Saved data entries
• • • • •
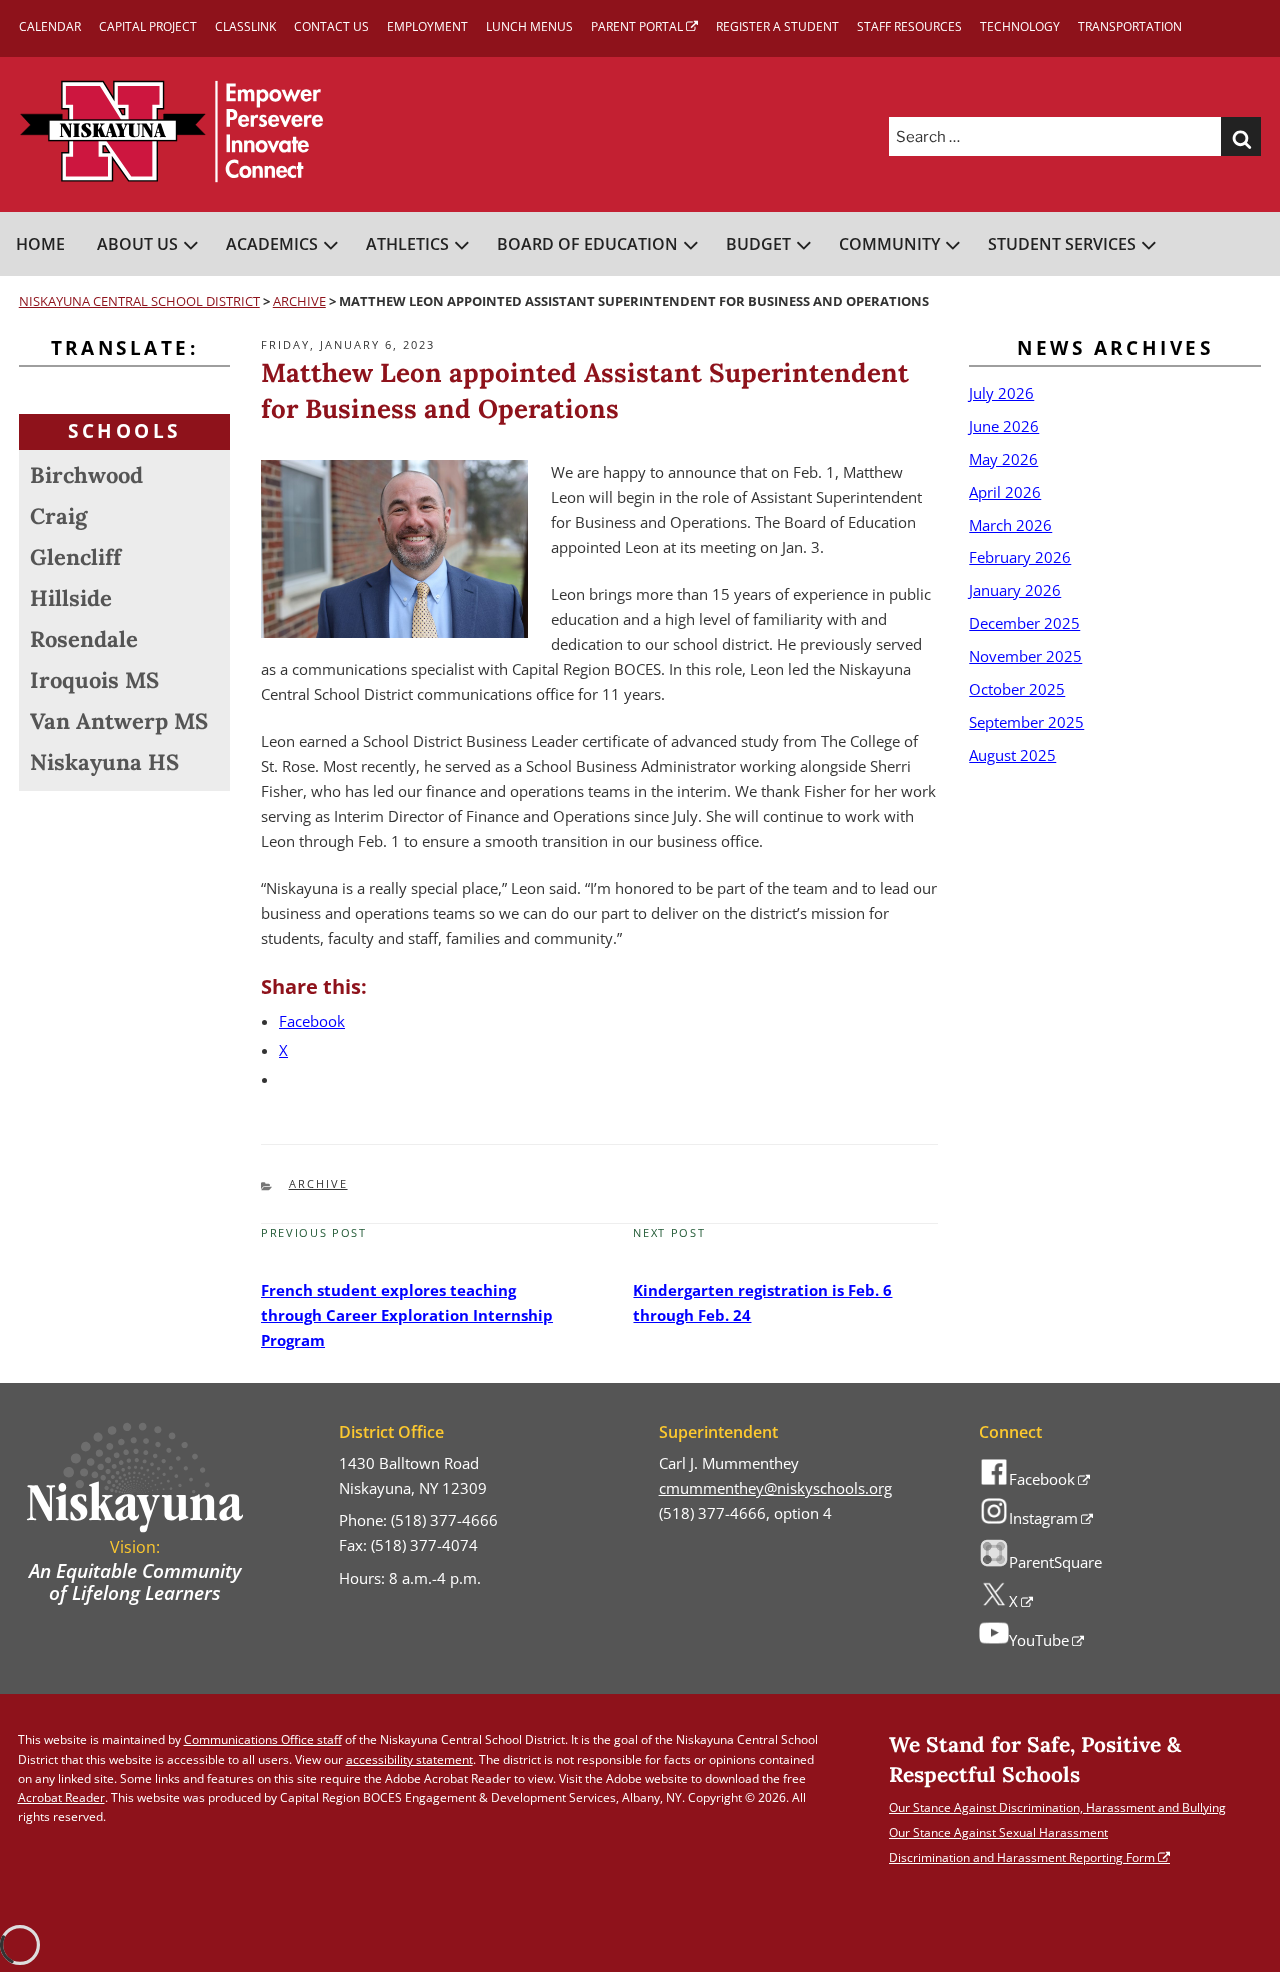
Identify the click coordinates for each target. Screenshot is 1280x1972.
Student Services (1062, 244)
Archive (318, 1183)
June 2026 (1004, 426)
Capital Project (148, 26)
• • • • •
▸ ASSIGNMENT: Write out the records above once more, word for word, with no pictures.

▸ SOLUTION BELOW:
Identify the click coordinates for each target. Screenshot is 1280x1972.
Student Services (1062, 244)
Archive (318, 1183)
June 2026 (1004, 426)
Capital Project (148, 26)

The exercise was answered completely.